The minimum miscibility pressure (MMP) finds the minimum pressure required for the reservoir oil to be mixed with carbon dioxide at reservoir temperatures. Miscibility often does not occur in a single point, in many cases multi-contact miscibility is achieved after some gas injection either through condensing gas drive mechanisms or evaporating gas drive processes. Miscible and immiscible displacement processes involve several mechanisms to enhance oil recovery:

  • Oil swelling
  • Reduction in oil viscosity
  • Contribution to solution gas drive production
  • Significant reduction in residual oil saturation when miscible injection occurs

Recovery occurs when carbon dioxide is dissolved into the crude oil and the volume of the oil increases. As the volume of oil increases, oil is displaced from the pore space leading to enhanced oil recovery. As the carbon dioxide is dissolved into the crude oil, the oil density and viscosity are also reduced, improving the mobility of the oil.

CO2 can also provide a gas drive effect where CO2 supplies added reservoir drive energy. Both in immiscible and miscible displacement processes, the injected CO2 changes the residual oil properties to make it more mobile and extractable.

In some cases, water is initially injected to increase reservoir pressure and to reach MMP before beginning CO2 injection. Some of the best candidate reservoirs for CO2 EOR are mature water-flooded reservoirs with around a 15-25 percent recovery factor.

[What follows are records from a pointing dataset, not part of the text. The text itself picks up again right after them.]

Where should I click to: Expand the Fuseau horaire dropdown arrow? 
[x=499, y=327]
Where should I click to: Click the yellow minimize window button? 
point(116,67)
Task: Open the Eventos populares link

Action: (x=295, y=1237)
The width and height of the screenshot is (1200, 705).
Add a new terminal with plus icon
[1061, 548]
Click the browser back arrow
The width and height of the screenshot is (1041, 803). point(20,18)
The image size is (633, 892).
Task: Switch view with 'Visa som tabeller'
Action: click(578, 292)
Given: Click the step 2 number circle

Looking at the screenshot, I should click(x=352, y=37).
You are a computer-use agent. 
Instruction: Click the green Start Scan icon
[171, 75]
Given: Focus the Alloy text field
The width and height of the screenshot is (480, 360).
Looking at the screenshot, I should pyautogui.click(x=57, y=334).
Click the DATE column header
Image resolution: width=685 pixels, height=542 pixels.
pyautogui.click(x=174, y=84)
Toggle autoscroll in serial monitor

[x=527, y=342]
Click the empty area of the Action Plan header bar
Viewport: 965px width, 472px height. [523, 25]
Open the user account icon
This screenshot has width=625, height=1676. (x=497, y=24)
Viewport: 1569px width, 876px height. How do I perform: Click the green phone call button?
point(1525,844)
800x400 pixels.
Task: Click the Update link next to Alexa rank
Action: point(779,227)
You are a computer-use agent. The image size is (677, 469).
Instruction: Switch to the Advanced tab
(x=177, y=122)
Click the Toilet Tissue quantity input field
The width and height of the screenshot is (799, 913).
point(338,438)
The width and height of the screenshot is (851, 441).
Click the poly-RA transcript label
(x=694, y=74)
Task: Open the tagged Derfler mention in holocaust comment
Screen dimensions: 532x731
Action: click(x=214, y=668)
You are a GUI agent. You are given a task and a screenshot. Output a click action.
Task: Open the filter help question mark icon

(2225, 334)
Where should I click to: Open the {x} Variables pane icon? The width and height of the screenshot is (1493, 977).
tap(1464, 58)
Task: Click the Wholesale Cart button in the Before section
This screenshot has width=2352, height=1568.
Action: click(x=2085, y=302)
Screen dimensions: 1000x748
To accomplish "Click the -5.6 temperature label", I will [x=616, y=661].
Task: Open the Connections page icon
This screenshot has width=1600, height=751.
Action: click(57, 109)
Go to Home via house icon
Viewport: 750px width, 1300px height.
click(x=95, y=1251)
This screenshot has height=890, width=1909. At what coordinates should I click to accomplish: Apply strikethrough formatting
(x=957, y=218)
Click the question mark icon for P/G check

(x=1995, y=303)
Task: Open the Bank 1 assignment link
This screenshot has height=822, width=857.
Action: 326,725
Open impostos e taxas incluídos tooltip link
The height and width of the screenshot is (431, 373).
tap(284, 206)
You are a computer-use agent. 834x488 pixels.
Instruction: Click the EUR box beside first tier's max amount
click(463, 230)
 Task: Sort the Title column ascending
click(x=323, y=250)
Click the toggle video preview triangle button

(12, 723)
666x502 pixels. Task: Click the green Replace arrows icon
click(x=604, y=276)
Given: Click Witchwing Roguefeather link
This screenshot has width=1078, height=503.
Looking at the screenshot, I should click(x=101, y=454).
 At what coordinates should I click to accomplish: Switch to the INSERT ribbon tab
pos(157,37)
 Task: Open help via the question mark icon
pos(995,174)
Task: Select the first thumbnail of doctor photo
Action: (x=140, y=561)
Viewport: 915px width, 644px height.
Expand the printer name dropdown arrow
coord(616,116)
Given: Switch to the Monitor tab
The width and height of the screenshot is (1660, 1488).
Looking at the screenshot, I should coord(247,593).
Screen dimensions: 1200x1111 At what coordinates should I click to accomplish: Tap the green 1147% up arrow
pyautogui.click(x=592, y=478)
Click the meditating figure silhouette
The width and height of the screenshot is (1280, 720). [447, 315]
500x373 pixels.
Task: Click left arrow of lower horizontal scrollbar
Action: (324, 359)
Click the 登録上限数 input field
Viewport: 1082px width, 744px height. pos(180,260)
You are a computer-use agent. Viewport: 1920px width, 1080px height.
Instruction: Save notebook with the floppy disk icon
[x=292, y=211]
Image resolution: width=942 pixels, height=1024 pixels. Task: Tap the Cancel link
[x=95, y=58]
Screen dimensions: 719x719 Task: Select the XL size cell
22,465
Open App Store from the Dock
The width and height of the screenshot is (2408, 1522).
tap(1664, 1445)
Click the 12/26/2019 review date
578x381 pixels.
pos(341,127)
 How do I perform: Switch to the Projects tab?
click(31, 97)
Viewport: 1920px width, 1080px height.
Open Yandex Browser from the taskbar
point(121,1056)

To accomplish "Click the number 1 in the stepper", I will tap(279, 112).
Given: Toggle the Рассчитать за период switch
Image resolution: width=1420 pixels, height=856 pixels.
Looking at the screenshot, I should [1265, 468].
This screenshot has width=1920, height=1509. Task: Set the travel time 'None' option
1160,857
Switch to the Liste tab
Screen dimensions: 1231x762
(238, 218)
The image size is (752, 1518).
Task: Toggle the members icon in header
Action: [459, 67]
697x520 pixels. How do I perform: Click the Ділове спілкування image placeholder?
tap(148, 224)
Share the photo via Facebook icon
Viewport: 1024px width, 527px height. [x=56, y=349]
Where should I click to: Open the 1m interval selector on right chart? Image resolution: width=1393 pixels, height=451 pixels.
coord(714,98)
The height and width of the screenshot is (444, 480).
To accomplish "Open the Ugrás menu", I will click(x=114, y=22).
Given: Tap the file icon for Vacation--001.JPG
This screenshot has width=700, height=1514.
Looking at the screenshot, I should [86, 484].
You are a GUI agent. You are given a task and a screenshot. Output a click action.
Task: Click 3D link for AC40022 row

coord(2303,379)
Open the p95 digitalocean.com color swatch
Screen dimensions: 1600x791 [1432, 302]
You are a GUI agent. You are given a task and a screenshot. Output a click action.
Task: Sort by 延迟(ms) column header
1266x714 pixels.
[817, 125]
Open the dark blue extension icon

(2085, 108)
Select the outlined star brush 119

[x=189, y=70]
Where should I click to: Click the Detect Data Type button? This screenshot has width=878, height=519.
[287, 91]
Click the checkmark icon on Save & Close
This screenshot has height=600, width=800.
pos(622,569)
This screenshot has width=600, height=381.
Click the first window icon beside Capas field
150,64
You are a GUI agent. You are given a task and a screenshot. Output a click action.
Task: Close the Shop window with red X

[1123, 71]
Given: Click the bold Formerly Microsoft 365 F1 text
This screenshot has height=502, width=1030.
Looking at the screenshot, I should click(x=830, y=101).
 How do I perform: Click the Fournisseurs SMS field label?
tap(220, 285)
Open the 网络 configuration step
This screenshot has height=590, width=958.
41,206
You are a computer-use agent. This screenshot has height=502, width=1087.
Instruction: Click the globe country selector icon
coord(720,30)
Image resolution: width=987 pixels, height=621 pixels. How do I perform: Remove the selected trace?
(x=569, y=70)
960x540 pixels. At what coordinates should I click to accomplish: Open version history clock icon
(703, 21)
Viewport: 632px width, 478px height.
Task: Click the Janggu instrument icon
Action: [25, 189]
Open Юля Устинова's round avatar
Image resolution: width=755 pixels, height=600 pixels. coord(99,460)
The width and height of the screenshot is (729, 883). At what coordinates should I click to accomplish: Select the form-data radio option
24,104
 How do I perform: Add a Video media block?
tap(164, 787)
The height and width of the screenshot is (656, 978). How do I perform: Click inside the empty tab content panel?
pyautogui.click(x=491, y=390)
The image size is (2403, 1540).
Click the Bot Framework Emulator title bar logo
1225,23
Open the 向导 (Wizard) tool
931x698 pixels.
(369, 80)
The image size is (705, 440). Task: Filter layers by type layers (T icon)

Miscible gas (CO2) flooding in such reservoirs could increase the recovery to 60-90 percent depending on the type of flooding and heterogeneity of the reservoir.

Geology and Geophysics – A model for CO2 sequestration

The geologic model of a reservoir allows a better understanding of flow conduits, connectivity to any aquifers, faults and fractures, fluid volumes, reservoir connectivity, and different flow units.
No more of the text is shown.